Since it looks like the data requires a seasonal and a non-seasonal fitting, I decided to use auto arima to find the best fit.
atm2_fit <- auto.arima(atm22, stepwise =FALSE)
checkresiduals(atm2_fit)
##
## Ljung-Box test
##
## data: Residuals from ARIMA(1,0,3)(1,0,0)[7] with zero mean
## Q* = 29.375, df = 9, p-value = 0.0005601
##
## Model df: 5. Total lags used: 14
Auto arima function suggests a non-seasonal AR(1) & MA(3) and a seasonal AR(1) model. The residuals appear to be normally distributed with a mean around zero. The ACF does not show an auto-correlation but there are a number of spikes. The model appears acceptable for forecasting.
Below we see a 5 week forecast based on the ARIMA(1,0,3)(1,0,0)
autoplot(forecast(atm2_fit, h=5))
autoplot(atm4,main="ATM4",xlab="Weeks",ylab="Cash in Hundreds")
ATM4 has much larger sums of money being transacted but we still see a seasonality in the plot.
ndiffs(atm4)
## [1] 0
nsdiffs(atm4)
## [1] 0
The ndiffs function suggests that the data is stationary and does not need any differencing.
ggtsdisplay(atm4,main="ATM4",xlab="Weeks",ylab="Cash in Hundreds")
Both the ACF and PACF plots show values that spike greater than the critical values and requires a seasonal & non-seasonal fitting.

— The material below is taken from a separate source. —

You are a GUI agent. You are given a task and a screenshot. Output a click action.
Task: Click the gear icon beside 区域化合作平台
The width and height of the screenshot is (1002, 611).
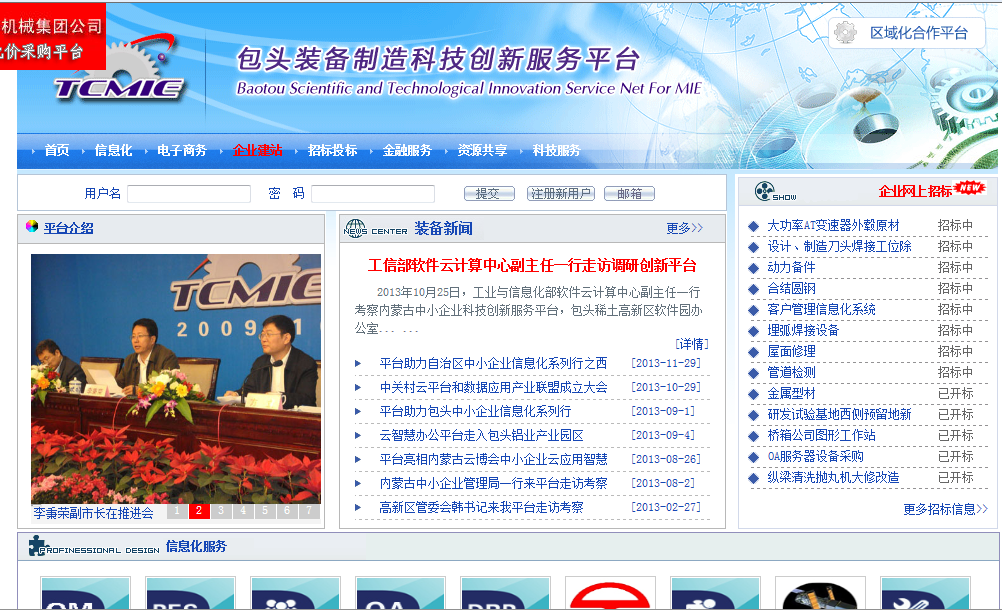pos(846,32)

Box.test(atm2, type = "Ljung-Box")
##
## Box-Ljung test
##
## data: atm2
## X-squared = 0.056235, df = 1, p-value = 0.8125
kpss.test(atm2)
## Warning in kpss.test(atm2): p-value smaller than printed p-value
##
## KPSS Test for Level Stationarity
##
## data: atm2
## KPSS Level = 1.8143, Truncation lag parameter = 4, p-value = 0.01
The Box-Ljung test indicates that we can reject the null hypothesis that the data is white noise and we can assume that the values are showing dependence of each other. The KPSS test indicates that the we can not reject the null hypothesis of stationarity around a trend and we can assume that the values are stationary.

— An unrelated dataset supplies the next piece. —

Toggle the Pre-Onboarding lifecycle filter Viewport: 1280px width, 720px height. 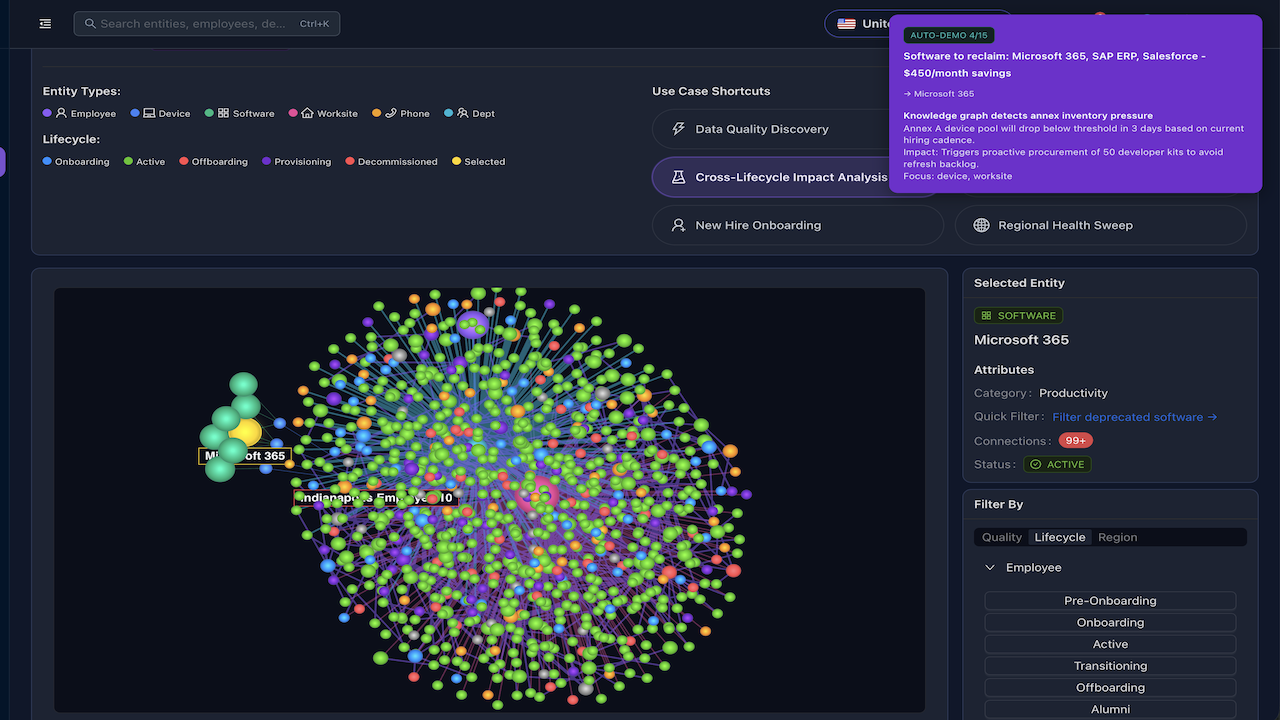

atm4_fit <- auto.arima(atm4, stepwise =FALSE)
checkresiduals(atm4_fit)
##
## Ljung-Box test
##
## data: Residuals from ARIMA(1,0,0)(2,0,0)[7] with non-zero mean
## Q* = 15.693, df = 10, p-value = 0.1088
##
## Model df: 4. Total lags used: 14
Auto arima function suggests a non-seasonal AR(1) and a seasonal AR(2) model. The residuals appear to be slight skew to the right but The ACF does not show an auto-correlation and there are no significant spikes greater than the critical values. The model appears acceptable for forecasting.
Below we see a 5 week forecast based on the ARIMA(1,0,0)(2,0,0)
autoplot(forecast(atm4_fit, h=5))
gridExtra::grid.arrange(
autoplot(forecast(atm1_fit, h=5)) +
labs(title = "ATM1: ARIMA(0,0,1)", x = "Week", y = NULL) +
theme(legend.position = "none"),
autoplot(forecast(atm2_fit, h=5)) +
labs(title = "ATM2: ARIMA(1,0,3)(1,0,0)", x = "Week") +
theme(legend.position = "none"),
autoplot(forecast(atm4_fit, h=5)) +
labs(title = "ATM4: ARIMA(1,0,0)(2,0,0)", x = "Week") +
theme(legend.position = "none"),
top = grid::textGrob("ATM withdrawals (in hundreds of dollars)")
)
Using ARIMA Models, we were able to forecast the ATM withdraws for 3 ATM’s in the data set. We weren’t able to create a forecast for ATM3 as it did not have a large enough sample size to make a forecast. ATM2 & ATM4 required ARMA model as both had significant values in the ACF/PACF charts. ATM1, a moving average ARIMA Model was sufficient for forecasting.